Exercise directions> In the listing below, a line holding "Go to 显卡信息 graphics card info" and a line holding "The width and" mark the range. Retype both exactly, with all lines between them.

Source data>
⁂

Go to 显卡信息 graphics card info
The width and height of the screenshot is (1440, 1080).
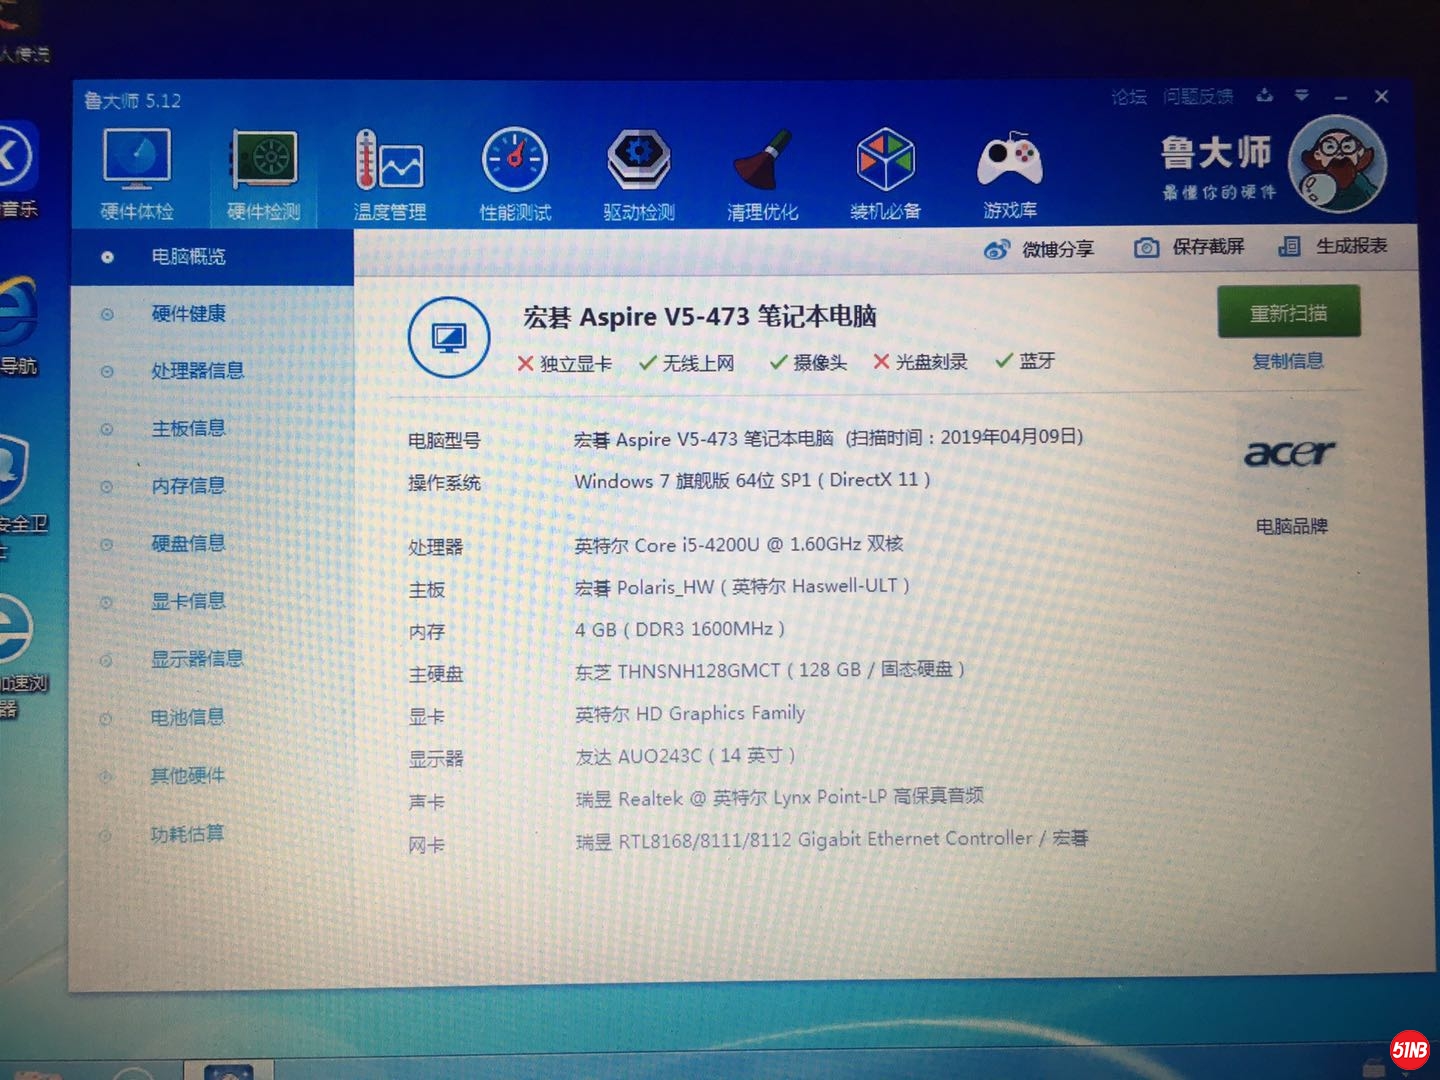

⁂

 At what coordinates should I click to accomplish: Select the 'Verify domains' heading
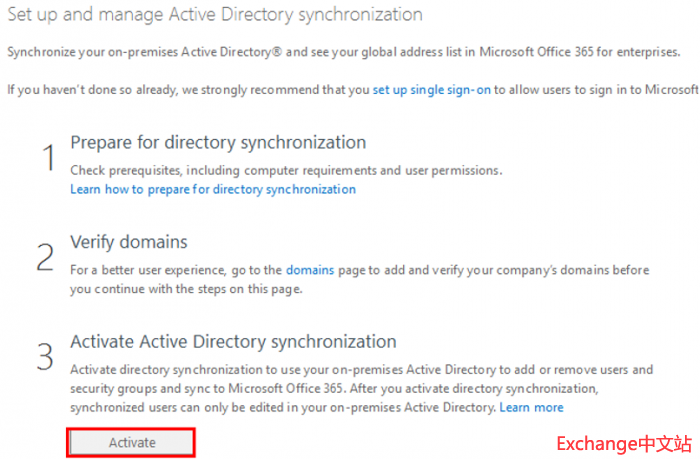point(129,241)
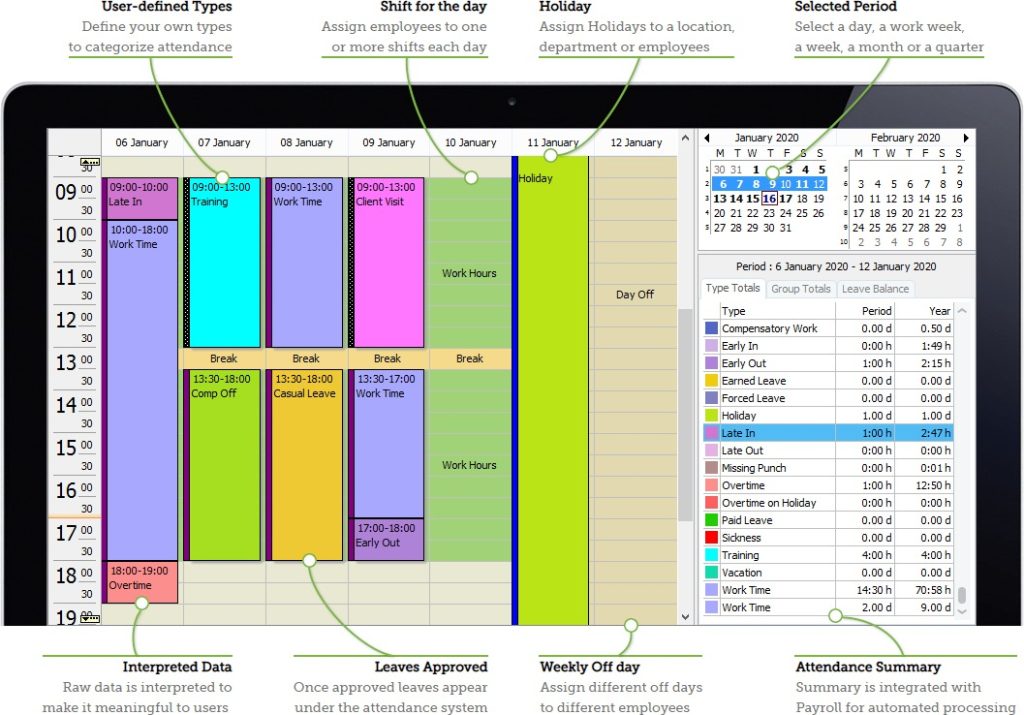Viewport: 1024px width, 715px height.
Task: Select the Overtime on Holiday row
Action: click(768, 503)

⁂

Expected answer>
Go to 显卡信息 graphics card info
The width and height of the screenshot is (1440, 1080).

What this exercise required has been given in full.